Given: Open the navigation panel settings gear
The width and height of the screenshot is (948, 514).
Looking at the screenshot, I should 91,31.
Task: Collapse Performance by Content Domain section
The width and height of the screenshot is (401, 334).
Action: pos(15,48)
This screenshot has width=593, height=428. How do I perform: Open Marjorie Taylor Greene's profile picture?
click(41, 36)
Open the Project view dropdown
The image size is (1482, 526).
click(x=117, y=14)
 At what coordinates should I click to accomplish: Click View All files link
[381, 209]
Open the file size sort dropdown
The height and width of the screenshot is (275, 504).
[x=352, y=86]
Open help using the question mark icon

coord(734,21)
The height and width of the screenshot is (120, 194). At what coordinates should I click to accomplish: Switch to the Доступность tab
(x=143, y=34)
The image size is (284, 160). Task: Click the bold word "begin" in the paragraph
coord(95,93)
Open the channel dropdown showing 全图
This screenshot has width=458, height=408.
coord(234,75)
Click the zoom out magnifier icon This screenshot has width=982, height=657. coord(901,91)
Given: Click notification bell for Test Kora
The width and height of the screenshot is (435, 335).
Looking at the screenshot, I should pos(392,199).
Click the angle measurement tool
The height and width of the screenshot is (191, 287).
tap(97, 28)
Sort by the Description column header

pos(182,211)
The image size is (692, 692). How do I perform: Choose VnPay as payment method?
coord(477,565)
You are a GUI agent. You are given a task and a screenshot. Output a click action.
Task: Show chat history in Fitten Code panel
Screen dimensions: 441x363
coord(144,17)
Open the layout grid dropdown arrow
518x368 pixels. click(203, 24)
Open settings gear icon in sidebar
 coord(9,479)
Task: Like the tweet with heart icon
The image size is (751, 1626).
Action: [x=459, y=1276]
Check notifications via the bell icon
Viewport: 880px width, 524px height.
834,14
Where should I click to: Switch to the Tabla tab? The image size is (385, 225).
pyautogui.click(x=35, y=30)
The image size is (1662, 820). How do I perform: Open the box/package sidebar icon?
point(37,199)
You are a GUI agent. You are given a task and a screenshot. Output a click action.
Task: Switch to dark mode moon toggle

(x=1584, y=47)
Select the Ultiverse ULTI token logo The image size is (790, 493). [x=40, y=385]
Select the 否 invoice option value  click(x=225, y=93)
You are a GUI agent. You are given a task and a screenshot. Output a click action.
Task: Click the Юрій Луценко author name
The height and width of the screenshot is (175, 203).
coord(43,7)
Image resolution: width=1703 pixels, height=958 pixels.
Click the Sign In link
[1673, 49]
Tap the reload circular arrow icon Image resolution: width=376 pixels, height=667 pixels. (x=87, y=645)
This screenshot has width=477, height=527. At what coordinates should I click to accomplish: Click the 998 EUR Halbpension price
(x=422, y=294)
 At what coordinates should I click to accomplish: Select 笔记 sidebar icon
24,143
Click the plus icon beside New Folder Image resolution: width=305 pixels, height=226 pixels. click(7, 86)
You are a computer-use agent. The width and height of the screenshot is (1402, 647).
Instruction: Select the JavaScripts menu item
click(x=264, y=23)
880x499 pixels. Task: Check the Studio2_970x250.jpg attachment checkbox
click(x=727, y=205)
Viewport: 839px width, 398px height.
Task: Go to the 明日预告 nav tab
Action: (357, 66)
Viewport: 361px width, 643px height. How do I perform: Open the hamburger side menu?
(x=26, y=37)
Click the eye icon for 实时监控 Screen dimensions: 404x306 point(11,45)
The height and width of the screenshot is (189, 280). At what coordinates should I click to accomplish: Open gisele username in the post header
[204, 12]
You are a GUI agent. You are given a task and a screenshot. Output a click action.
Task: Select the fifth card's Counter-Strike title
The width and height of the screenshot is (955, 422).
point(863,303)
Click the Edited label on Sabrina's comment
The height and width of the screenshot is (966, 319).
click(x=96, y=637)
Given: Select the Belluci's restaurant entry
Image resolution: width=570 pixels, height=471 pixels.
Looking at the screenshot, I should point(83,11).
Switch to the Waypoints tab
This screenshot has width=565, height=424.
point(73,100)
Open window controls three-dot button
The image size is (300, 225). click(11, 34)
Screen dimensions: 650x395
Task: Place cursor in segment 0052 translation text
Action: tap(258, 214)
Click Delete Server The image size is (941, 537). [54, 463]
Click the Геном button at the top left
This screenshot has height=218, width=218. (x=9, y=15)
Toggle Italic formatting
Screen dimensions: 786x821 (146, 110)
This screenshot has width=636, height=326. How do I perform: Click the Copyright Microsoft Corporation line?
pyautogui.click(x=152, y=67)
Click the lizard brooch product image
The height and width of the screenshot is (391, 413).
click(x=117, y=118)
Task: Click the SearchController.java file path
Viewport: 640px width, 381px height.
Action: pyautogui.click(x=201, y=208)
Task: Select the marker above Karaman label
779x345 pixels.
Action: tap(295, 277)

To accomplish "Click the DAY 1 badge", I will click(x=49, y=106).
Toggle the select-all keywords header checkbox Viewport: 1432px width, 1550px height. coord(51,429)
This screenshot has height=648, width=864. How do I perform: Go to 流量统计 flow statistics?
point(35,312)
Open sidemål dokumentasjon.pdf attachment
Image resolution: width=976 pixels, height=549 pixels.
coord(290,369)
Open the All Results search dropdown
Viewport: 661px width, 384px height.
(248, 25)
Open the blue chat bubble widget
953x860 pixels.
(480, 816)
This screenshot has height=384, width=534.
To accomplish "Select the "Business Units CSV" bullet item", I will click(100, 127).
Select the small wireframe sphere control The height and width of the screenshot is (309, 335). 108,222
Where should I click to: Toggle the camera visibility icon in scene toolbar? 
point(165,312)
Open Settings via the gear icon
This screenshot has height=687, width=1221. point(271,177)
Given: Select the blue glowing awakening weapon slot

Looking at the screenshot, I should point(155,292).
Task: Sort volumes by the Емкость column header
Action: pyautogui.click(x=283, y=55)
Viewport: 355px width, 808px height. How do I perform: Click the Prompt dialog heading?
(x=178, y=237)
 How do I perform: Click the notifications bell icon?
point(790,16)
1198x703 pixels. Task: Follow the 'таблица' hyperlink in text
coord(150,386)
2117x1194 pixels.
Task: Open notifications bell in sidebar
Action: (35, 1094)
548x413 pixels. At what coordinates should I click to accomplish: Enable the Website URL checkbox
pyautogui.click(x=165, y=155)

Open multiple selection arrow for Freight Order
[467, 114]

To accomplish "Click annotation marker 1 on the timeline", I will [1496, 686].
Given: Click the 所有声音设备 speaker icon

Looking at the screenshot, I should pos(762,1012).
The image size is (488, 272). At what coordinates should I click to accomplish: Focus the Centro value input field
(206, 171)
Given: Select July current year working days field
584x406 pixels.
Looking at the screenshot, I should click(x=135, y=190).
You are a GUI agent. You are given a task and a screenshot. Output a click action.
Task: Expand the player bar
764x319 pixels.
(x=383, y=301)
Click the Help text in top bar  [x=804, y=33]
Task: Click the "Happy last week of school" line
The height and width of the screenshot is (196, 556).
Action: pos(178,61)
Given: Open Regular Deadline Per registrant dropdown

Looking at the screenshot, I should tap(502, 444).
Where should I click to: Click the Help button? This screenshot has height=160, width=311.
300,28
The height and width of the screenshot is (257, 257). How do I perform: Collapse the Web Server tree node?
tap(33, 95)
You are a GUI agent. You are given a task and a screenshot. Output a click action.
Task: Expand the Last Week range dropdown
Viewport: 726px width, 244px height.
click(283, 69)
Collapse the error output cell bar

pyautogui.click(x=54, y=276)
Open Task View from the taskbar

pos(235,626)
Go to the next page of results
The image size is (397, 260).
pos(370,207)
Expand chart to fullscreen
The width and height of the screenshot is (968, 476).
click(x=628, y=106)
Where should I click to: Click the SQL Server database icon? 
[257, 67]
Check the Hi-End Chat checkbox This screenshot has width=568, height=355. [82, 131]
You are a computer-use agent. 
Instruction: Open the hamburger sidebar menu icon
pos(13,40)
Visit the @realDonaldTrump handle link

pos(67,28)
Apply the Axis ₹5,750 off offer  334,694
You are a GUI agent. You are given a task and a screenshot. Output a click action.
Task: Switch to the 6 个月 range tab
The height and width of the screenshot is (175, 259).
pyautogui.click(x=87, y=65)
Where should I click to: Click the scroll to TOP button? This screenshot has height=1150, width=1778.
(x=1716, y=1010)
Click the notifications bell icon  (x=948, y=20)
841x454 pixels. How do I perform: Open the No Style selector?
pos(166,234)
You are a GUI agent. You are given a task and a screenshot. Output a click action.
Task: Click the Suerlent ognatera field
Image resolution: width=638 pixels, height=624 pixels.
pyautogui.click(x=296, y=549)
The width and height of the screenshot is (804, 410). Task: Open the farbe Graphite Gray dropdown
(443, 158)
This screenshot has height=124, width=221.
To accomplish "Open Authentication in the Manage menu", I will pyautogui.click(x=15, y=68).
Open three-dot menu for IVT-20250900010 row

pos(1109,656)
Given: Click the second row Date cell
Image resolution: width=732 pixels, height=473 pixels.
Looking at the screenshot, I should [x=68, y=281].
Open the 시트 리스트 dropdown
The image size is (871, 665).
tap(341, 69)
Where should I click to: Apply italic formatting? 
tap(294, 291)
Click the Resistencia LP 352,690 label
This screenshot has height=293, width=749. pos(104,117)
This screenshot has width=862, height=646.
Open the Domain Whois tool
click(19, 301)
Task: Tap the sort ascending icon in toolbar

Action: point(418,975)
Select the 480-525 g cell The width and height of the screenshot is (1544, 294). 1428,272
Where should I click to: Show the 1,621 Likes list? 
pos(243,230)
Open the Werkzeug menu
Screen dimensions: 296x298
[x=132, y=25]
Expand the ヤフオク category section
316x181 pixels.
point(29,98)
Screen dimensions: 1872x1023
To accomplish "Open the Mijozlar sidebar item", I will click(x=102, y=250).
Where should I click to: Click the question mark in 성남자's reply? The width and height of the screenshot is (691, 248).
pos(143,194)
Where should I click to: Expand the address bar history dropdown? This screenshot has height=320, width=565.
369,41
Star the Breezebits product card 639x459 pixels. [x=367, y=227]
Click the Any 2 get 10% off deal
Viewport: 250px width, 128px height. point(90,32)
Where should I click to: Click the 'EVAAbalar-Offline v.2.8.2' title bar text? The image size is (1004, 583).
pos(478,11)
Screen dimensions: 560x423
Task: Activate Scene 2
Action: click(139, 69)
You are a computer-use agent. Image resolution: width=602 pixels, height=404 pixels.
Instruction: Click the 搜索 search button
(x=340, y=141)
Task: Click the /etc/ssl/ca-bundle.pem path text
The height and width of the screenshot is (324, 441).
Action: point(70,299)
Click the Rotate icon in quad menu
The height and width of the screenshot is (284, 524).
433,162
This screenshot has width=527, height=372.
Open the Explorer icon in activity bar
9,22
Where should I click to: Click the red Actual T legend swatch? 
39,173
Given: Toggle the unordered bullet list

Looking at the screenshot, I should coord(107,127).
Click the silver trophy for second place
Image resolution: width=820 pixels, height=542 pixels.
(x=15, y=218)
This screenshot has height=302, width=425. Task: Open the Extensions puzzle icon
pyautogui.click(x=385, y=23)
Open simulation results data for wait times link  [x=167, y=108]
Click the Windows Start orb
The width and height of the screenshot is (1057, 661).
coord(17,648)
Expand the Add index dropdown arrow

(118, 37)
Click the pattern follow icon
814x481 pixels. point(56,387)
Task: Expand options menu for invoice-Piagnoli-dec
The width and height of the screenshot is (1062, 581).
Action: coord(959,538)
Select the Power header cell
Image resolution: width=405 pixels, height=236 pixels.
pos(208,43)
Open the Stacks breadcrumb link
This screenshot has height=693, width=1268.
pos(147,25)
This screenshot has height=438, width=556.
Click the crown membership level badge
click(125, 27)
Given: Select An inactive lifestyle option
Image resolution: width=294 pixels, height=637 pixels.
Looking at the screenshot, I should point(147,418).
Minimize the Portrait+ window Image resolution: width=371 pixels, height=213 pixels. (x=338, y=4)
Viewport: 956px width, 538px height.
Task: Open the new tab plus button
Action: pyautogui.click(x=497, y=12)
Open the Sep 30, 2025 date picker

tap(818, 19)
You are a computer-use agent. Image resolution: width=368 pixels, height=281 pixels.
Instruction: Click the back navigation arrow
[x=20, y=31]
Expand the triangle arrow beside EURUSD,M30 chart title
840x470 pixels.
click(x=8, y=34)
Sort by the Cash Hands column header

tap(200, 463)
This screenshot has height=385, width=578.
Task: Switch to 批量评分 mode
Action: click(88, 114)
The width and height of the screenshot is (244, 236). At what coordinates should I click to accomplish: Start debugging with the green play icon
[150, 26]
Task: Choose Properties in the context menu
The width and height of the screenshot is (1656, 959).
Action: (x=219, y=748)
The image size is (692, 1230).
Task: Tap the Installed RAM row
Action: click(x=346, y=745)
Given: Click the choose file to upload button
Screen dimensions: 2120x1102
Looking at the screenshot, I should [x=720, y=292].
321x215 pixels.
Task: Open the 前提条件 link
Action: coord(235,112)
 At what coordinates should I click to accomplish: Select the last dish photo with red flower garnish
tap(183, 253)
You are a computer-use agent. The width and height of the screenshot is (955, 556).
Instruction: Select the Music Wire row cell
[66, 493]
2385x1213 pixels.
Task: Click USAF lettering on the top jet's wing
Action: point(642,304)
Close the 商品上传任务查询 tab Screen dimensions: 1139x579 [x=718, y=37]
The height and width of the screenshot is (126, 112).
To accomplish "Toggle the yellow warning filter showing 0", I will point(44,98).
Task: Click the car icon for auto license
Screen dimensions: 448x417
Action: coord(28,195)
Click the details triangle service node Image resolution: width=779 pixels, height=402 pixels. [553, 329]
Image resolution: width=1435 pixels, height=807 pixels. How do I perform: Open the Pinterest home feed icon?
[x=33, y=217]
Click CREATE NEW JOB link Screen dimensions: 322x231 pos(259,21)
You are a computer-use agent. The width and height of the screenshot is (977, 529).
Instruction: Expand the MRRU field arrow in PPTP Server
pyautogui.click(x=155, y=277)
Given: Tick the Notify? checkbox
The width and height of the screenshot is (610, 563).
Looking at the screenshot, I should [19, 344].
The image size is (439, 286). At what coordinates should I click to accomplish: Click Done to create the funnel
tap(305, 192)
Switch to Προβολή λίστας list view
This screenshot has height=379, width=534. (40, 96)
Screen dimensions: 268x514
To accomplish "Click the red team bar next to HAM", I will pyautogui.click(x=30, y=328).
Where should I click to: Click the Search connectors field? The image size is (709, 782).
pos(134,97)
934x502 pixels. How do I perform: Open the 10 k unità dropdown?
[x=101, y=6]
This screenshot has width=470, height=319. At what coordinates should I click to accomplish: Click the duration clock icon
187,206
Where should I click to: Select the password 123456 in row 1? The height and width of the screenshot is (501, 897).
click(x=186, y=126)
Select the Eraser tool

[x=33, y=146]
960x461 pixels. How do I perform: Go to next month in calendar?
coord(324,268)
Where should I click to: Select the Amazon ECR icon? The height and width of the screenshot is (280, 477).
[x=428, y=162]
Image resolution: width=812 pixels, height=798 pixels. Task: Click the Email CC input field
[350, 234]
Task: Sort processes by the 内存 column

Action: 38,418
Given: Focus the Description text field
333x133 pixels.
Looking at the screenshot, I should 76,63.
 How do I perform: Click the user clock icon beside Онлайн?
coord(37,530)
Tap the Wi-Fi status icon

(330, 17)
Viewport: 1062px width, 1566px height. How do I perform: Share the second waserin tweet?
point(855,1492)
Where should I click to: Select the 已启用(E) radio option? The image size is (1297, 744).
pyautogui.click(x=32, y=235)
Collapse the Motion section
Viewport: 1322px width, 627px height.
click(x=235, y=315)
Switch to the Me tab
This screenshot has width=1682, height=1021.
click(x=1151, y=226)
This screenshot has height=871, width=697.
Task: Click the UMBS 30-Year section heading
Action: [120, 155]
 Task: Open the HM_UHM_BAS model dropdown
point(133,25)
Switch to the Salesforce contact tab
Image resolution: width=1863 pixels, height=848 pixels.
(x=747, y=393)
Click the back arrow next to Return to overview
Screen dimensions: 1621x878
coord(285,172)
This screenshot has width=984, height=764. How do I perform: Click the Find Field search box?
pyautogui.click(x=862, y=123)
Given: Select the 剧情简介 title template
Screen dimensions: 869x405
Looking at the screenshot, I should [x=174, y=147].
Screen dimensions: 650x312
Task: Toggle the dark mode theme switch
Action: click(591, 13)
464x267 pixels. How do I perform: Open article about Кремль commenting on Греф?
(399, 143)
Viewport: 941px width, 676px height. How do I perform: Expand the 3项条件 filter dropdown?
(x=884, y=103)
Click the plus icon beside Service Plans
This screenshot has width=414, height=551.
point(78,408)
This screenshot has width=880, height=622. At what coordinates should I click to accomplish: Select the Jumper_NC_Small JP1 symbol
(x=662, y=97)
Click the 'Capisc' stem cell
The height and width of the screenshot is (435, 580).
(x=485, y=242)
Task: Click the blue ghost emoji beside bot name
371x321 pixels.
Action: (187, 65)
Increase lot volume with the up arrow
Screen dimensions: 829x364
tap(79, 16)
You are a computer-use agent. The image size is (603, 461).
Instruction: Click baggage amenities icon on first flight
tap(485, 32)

= = = = =

What is expected - From the rows above, return every line containing the string "history".

Output for this task -
Task: Show chat history in Fitten Code panel
Where should I click to: Expand the address bar history dropdown? This screenshot has height=320, width=565.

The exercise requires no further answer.